I checked Amazon and there it was – In Stock and ready to “Add to Basket.” Sorry it’s not expensive enough to warrant Free Delivery. I checked for reviews – none yet, but early days, people have got to read it first! Actually there is one review on the Ebook edition, which crept out a few days before the paperback. 4 stars, so not a bad start. Thank you M J Porter.

I tweeted the good news to the world and sat there a while. I wanted to remember the feeling. I imagined huge lorries thundering through the night, filled with copies of my book, to deliver to readers queued outside bookshops – I’m a fiction writer – I’ve got a vivid imagination! It was emotional. I could have cried, but didn’t. Then I went to bed.

I woke up this morning, and like New Year, nothing had really changed. Breakfast, check e-mails etc, a couple of people had “liked” my midnight tweet.

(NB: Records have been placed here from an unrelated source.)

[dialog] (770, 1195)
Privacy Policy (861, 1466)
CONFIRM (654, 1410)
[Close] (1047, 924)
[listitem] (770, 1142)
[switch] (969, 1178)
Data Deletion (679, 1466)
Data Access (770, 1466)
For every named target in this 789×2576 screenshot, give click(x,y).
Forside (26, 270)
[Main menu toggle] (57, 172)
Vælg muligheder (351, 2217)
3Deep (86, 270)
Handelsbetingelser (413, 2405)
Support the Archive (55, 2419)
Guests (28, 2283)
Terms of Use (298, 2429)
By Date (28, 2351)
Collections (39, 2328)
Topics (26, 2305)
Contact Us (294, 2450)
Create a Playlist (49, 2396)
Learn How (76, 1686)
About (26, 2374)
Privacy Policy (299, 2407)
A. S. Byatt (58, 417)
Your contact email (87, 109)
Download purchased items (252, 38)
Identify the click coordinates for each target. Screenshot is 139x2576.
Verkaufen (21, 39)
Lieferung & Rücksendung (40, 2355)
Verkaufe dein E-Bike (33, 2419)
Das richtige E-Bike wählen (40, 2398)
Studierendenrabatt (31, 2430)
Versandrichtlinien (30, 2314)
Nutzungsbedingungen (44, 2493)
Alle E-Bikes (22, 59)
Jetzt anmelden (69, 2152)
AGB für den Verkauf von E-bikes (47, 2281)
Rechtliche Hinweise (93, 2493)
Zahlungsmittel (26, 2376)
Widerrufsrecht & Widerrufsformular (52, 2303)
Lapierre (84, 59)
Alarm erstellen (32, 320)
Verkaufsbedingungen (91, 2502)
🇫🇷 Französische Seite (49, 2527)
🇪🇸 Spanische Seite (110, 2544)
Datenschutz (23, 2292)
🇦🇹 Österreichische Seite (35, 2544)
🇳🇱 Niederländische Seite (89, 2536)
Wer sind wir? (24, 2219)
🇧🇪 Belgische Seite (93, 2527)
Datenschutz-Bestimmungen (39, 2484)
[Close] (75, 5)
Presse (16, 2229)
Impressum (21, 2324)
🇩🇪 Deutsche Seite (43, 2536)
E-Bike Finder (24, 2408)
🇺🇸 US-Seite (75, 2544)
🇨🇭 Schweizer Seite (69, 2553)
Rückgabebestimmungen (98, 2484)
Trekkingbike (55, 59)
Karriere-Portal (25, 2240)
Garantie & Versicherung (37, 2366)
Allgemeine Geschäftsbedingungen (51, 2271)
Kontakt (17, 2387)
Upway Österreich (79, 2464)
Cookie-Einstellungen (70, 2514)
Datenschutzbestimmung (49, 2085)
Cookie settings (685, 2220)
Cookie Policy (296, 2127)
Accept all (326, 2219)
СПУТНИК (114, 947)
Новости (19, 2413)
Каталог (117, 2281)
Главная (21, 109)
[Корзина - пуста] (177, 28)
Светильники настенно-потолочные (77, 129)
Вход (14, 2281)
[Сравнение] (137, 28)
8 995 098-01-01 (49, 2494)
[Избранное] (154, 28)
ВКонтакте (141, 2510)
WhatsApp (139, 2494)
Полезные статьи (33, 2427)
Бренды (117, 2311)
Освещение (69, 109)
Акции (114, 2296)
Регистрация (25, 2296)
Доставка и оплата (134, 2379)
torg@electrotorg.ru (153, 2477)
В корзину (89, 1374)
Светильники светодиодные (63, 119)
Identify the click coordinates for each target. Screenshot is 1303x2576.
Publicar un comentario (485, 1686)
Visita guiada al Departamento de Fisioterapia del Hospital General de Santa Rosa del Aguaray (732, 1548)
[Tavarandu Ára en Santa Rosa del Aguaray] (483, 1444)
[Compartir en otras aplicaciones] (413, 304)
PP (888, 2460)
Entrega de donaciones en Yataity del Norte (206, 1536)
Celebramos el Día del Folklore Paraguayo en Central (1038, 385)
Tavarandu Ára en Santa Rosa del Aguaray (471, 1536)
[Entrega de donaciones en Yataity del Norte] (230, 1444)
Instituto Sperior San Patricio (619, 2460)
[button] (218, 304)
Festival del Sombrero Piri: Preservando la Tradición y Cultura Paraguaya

Later I went to visit my mother. I took a signed copy of the book and the Bubbly. I had dedicated it to her. If she hadn’t encouraged me to read, taken me to join the library at an early age, I would never have discovered books and eventually write one myself. I’m sorry it took so long. Her eyes are now too bad to read it and if she could, she wouldn’t remember what she had read. But this morning she knew what I had done and was pleased. By coincidence, 28th January was my father’s birthday. He died fifteen years ago. I hope he would have been proud too.

A bottle of Byrhtnoth’s Mead

This afternoon I was going to write, not book three, I have a deadline for a family history article, but somehow I wasn’t in the mood. I have a book signing next Saturday (3rd Feb, 11.00-2.00, at Hunts Bookshop in Rugby – if you’re in the area. I have promised Anglo-Saxon Warriors and a Mead Tasting. The autumn before last I made some mead, I wrote about it here. I have tasted it occasionally, to toast the progress of my writing, it is quite drinkable – and alcoholic! It was time to bottle it. Then I decided it needed a proper label. By then, there was not much time to write, except this blog post.

What with everything else I managed 1627 words on Monday, then nothing else. I’m not sure when I’ll continue. I really should get back to editing book 2.

I can’t stop now, I’m a published author.